Autre nouveauté, cette année des gestionnaires de plage ont été installés en exécution de la décision ministérielle de désigner un gestionnaire pour chaque plage, nommé «M. Plage», afin d’assurer le suivi de la saison estivale sur le terrain. M. Plage est chargé d’approcher les vacanciers, d’inspecter la plage, en suivant l’étendue de la mise en place des procédures d’hygiène et en fournissant toutes les exigences, tout en assurant le suivi de l’opération «plage libre».
En cas d’enregistrement de violations ou d’abus, un rapport direct est soumis au comité d’Etat, qui intervient rapidement pour résoudre les problèmes et prendre toutes les mesures légales.
7 vols internationaux et un bateau par semaine
Une commission pluridisciplinaire planche actuellement sur les voies et moyens afin d’accueillir au mieux aussi bien les estivants locaux que les nombreux émigrés qui seront de retour au pays après une longue absence due à la crise de la Covid-19.
D’autant plus que l’aéroport Soummam Abane Ramdane vient d’être rouvert aux vols internationaux, avec un renforcement du nombre de vols hebdomadaires qui passe à sept.
De son côté, le port s’apprête à accueillir un bateau de voyageurs par semaine. Bienvenus au pays.
Pour rappel, Béjaïa dispose de 34 plages ouvertes à la baignade pour une capacité d’accueil de près de 5000 lits, ce qui est très largement insuffisant face à la forte demande. A l’hôtel Atlantis, l’un des tout nouveaux fleurons du parc hôtelier de la ville, le parking est presque plein et il y a du monde à la réception comme au restaurant.
Un coup d’œil jeté au livre d’or révèle une grande majorité de clients très satisfaits des conditions d’hébergement et du service de l’hôtel, mais en l’absence du gérant, personne ne peut nous donner les chiffres ou les tendances liés aux réservations ou à l’occupation. Un peu plus loin, à l’entrée de la célèbre station balnéaire de Tichy, d’innombrables restaurants et grillades accueillent déjà leurs clients affamés.
A l’hôtel Club Alloui, la propreté est impeccable. Le patron n’est pas là, mais joint par téléphone, il affirme que tout est prêt pour l’accueil des estivants. «Nous avons nos habitués, mais il faut savoir que l’Algérien n’a pas pour habitude de réserver à l’avance. Il attend toujours la dernière minute, au milieu de la haute saison, pour décider de ses vacances», dit Karim Alloui.
A l’entrée de la plage El Maghra, les «parkingueurs» attendent les estivants tickets à la main, mais ils semblent sympathiques. «S’il vous manque quoi que ce soit ici, on est là», disent-ils.
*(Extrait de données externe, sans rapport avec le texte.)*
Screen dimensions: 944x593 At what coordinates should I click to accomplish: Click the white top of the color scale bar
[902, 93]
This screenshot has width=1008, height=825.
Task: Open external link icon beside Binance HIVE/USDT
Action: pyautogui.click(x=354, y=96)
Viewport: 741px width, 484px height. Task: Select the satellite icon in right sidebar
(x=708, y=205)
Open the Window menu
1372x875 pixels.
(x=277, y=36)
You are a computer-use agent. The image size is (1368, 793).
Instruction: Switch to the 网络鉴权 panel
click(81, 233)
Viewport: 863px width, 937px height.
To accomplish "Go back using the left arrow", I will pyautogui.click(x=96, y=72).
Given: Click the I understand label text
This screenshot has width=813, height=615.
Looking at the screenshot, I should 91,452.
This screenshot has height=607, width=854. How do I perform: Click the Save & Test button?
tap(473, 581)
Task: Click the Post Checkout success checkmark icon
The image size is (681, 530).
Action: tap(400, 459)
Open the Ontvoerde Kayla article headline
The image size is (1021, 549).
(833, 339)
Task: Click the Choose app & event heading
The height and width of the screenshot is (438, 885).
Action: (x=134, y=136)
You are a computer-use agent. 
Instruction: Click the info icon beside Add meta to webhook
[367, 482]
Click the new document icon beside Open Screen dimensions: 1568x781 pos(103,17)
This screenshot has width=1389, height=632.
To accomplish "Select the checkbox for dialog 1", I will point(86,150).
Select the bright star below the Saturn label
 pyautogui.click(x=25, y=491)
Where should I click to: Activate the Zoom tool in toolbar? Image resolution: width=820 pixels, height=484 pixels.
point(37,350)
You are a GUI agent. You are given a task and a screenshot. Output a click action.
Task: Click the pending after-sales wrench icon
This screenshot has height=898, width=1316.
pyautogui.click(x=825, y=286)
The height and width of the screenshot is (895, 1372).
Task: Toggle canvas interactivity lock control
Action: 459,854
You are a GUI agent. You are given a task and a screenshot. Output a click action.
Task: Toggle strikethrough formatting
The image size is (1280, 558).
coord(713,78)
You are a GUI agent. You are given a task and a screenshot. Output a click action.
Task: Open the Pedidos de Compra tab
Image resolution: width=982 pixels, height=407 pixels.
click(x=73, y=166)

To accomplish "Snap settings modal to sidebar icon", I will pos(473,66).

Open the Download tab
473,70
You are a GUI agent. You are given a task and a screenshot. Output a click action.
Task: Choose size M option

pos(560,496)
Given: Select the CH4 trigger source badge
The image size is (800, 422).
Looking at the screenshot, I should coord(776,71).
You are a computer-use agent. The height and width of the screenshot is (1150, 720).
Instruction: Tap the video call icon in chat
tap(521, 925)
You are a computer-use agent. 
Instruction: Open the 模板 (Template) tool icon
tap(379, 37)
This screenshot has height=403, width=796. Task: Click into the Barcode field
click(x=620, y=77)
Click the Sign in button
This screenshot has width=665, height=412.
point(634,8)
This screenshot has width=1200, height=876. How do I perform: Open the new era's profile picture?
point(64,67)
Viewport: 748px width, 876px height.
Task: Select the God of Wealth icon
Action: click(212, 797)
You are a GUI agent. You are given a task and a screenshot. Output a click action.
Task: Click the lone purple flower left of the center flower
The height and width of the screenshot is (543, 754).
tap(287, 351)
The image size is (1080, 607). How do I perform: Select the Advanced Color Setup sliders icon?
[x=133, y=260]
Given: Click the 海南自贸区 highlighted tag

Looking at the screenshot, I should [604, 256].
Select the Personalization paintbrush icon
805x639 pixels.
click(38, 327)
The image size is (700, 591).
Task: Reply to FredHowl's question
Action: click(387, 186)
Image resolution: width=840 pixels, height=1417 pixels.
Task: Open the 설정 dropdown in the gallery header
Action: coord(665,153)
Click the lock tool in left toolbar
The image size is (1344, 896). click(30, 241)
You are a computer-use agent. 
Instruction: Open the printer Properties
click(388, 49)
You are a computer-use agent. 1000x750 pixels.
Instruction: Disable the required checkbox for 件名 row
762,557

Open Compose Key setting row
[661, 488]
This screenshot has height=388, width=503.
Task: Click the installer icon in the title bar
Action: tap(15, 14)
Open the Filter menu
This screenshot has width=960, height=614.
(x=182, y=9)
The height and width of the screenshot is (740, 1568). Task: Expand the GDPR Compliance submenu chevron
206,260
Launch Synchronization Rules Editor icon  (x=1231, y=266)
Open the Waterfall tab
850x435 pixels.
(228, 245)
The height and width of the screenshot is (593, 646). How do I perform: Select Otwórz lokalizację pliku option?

Là aussi, la plage a été nettoyée de ses déchets et des groupes de baigneurs profitent tranquillement des joies de la mer.
Sur toutes les plages visitées, des baraques, parfois pourvues de panneaux solaires, ont été aménagées au profit des éléments de la Gendarmerie nationale et de la Protection civile. L’opération «plages propres» se poursuit. Pourvu que cela dure.